◆ Texte de l'exercice:
--------

Le port de Rusellae fait l’objet de deux hypothèses : soit il s’agissait d’une escale sur pilotis, construite grâce à l’exploitation des forêts du territoire et se trouvant au pied de la colline de Roselle, là où le lac Prilius devait arriver ; soit il était situé vers Grosseto, sur la voie allant vers l’Ombrone et éloigné de Vetulonia.
À l’Est de la cité, à l’extérieur des fortifications, se trouve la nécropole étrusque datant des VIIé et VIè siècle avant J.-C., réutilisée par la suite. Elle est disposée en terrasse, faite de tombes constituées de petits hypogées contenant des chambres carrées, un couloir d'entrée, un toit recouvert d’un monticule. Dans un espace destiné à l’origine à de nombreuses sépultures d’enfants, on a trouvé une grande tombe à tholos, comme à Tirynthe, qui devait appartenir à des notables de la cité.
La ville hellénistique et romaine, quant à elle, se situe à l’Ouest de la vallée et s’organise, comme toute ville romaine, autour d’un forum, où se croisent les deux grands axes que sont le cardo et le decumanus. La particularité de la cité réside dans le fait que le cardo maximus se termine inhabituellement au point de croisement avec le decumanus maximus, formant avec lui un angle droit. Une telle variante est probablement due soit au respect des structures urbaines, soit à la géomorphologie du lieu, qui, à l’Ouest, donne sur la plaine. On trouve autour du forum une basilique, un autre édifice nommé « basilique des Bassi », le temple des flamines Augustales, l’amphithéâtre situé au sommet de la colline Nord, des domus dont la domus dite « des mosaïques » contenant un édifice thermal et les thermes d’Arzigius.

--------

◆ Liste affichée:
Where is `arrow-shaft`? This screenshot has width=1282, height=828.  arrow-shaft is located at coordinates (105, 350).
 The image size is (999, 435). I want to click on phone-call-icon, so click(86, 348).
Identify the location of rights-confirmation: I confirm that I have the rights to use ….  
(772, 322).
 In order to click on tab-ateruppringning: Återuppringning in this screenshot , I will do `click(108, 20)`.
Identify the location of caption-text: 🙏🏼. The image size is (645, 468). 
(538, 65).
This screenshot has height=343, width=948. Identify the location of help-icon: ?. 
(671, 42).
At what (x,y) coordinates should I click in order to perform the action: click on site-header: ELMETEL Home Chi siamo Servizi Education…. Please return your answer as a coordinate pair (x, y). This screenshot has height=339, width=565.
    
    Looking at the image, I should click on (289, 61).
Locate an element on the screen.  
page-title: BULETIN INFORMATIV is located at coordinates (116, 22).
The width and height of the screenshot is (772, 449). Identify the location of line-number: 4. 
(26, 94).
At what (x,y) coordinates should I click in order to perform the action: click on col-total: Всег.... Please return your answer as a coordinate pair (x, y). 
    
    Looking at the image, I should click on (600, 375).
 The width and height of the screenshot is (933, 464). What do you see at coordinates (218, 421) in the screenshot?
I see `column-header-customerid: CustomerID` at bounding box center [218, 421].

--------

◆ Consignes:
a: Remplacez « Identify » par « Find » dans la liste, en commençant à la ligne qui contient « Locate an element on the screen. » et en allant jusqu'à la fin de la liste, puis redonnez ces lignes sans aucune autre modification.
b: Rédigez la suite du texte sur Rusellae, à partir de sa dernière phrase.
Le texte et la liste proviennent de sources différentes.

◆ Réponses attendues:
a:
Locate an element on the screen.  
page-title: BULETIN INFORMATIV is located at coordinates (116, 22).
The width and height of the screenshot is (772, 449). Find the location of line-number: 4. 
(26, 94).
At what (x,y) coordinates should I click in order to perform the action: click on col-total: Всег.... Please return your answer as a coordinate pair (x, y). 
    
    Looking at the image, I should click on (600, 375).
 The width and height of the screenshot is (933, 464). What do you see at coordinates (218, 421) in the screenshot?
I see `column-header-customerid: CustomerID` at bounding box center [218, 421].

b:
Le forum est situé dans une zone qui a été asséchée à l’époque romaine. Il a été construit à l’époque d’Auguste puis recouvert de travertin au Ier siècle après J.-C. Il est situé à l’Ouest du cardo maximus.
La basilique romaine date du Ier siècle avant J.-C. De forme rectangulaire, elle est bâtie dans une maçonnerie complexe qui mêle opus reticulatum (petits moellons de forme pyramidale en pierre dont la disposition, à 45° de l’horizontale, dessine sur le mur comme un filet) et opus vittatum (petits moellons rectangulaires en pierre, disposés en bandelettes). Elle possédait une colonnade intérieure, dont il ne reste aujourd'hui que la base d'une colonne. Ses murs étaient recouverts de marbre et contenaient des niches dans lesquelles étaient placées des statues de la dynastie Julio-Claudienne. C'était l'un des centres de la vie publique à l'époque romaine. Une plate-forme surélevée accueillait les magistrats qui y rendaient la justice.
Dans la zone Nord-Ouest du forum se trouve un bâtiment rectangulaire contenant une abside ouverte sur le côté le plus court et, sur les côtés les plus longs, trois niches qui contenaient des statues en marbre portant les inscriptions « Bassus », « Bassus avos » (l’aïeul Bassus), qui ont donné son nom à ce qu’on appelle aujourd’hui la « Basilique des Bassi ». À côté, se trouvait certainement la curie. La construction de l'édifice date du Ier siècle après J.-C. et avait peut-être une fonction publique, probablement associée au culte impérial. Par la suite, aux IIè et IIIè siècles après J.-C. certainement, il a perdu sa fonction publique d'origine et a été utilisé comme lieu de réception par une puissante famille locale, ce qui explique la galerie de statues retrouvées, représentant les Bassi.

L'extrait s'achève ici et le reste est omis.